One reason for the decrease in conversions might be that small-plan sponsors have a lot on their plates, Harmon says, given the Affordable Care Act and looking after their core business. The market is up; participants are relatively happy. In short, Harmon says, a certain amount of pain is necessary to galvanize a plan sponsor into deciding to go through the complexity of a plan conversion.
Reasons for a change are simple, Harmon feels. “It comes down to systems and people,” he tells PLANSPONSOR. “It sounds so simple, but most of the time, investments are pretty similar, and with fee disclosure a lot of costs structures have come to the middle.” The plan sponsor that wants to change recordkeepers generally is not having a good systems experience, which can stem from the way the plan was set up initially, or an actual relationship with a the account manager or the field relationship manager.
It’s likely the recordkeeper has already had several chances, Harmon says, and mistakes on the systems or the human side are usually the culprit. It could be a mistake on a loan for the fifth time, or the plan has just outgrown the product. “Some recordkeepers focus on certain markets and don’t have certain features,” he says. A recordkeeper might offer only group annuities, and the plan has increased in size and wants different share classes, wider investment classes or more flexibility on the net asset value. Plan sponsors may feel that their plan is set up incorrectly, Harmon says, and they may be experiencing a lot of systems problems.
But when plan sponsors do think about changing recordkeepers, fear of the conversion process can get in the way of making a decision. Harmon says he’d like to dispel the myth that says changing recordkeepers—a plan conversion—is a bad experience.

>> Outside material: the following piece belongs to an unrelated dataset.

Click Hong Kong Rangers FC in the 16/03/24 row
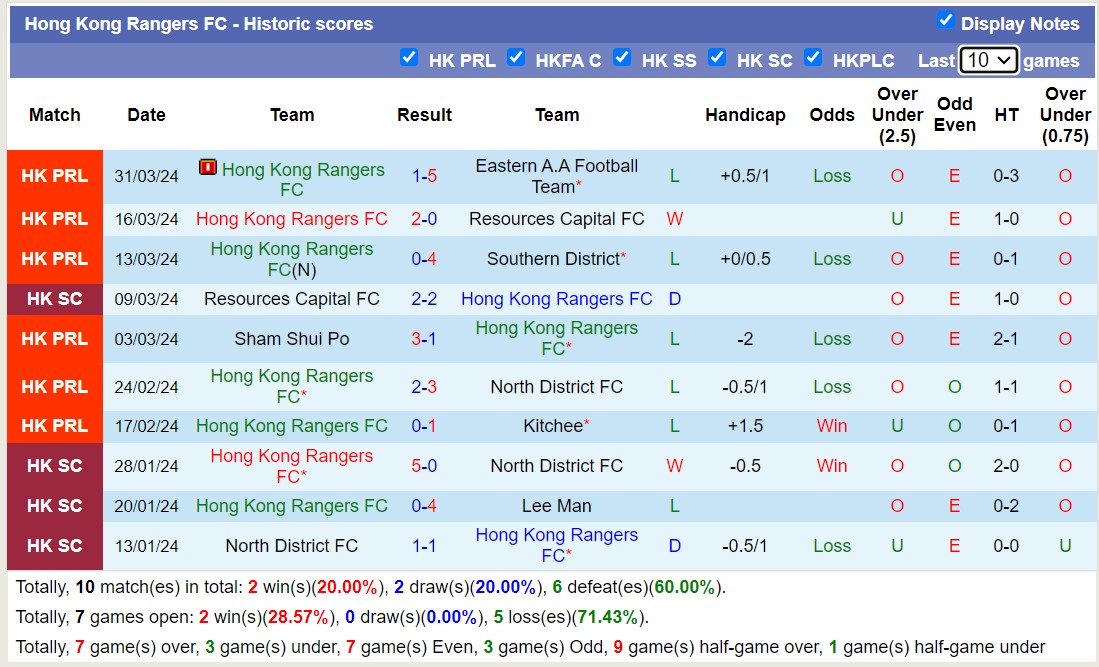 click(x=291, y=218)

Conversion is neither horrible nor scary, Harmon says. Some firms convert thousands of plans a year and have this process down to almost a science—but there is also an art to knowing the plan sponsor and the plan, having predictable processes and good, clear communication. Advisers are the main influencers in the decision, Harmon says, even more than third-party administrators (TPAs), since they talk to the plan sponsor and are very involved in the conversion process.
Common fears include lost files or dropped participants, Harmon says, but the reality is that the process is quite free of errors. “Today’s technology makes converting records a lot easier,” Harmon says. “There’s very little data input”–leaving little room for human error.

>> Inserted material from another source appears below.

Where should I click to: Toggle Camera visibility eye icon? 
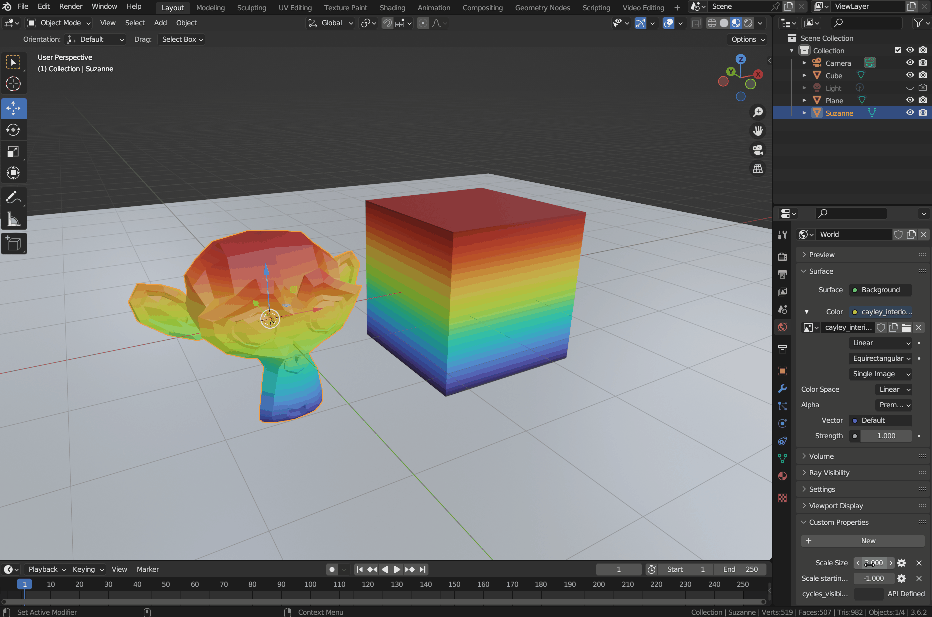pos(910,63)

Plan sponsors should ask prospective recordkeepers to describe the conversion process. What is the communication like? Do they provide timelines? How predictable and consistent is the process? A key question to ask is how many of these conversions the recordkeeper does that are similar to the plan sponsor’s. “No one wants to be the beta test,” Harmon says.
Look for signs that a salesperson seems to be nodding automatically in response to requests. A plan sponsor might feel that certain plan features are important—multiple code sections or multiple plan designs—which might require manual workarounds by the recordkeeper. Harmon recommends asking for references from plans that do something similar.

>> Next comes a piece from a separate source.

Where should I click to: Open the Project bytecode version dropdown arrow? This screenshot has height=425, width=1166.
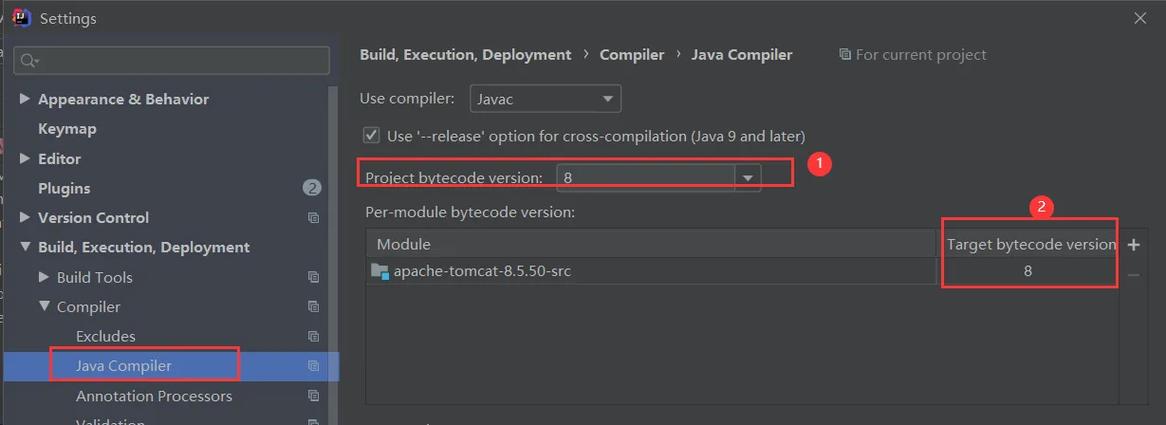(747, 178)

Great-West has a consistent, easy-to-follow process , Harmon says. And, the firm consistently reviews each conversion after it is complete to find out about the plan sponsor’s experience. The firm's implementation team even has a competition component based on the outcome, he adds.
Harmon believes a recordkeeper’s implementation strategy is a powerful part of its initial relationship with a plan sponsor and with the intermediary.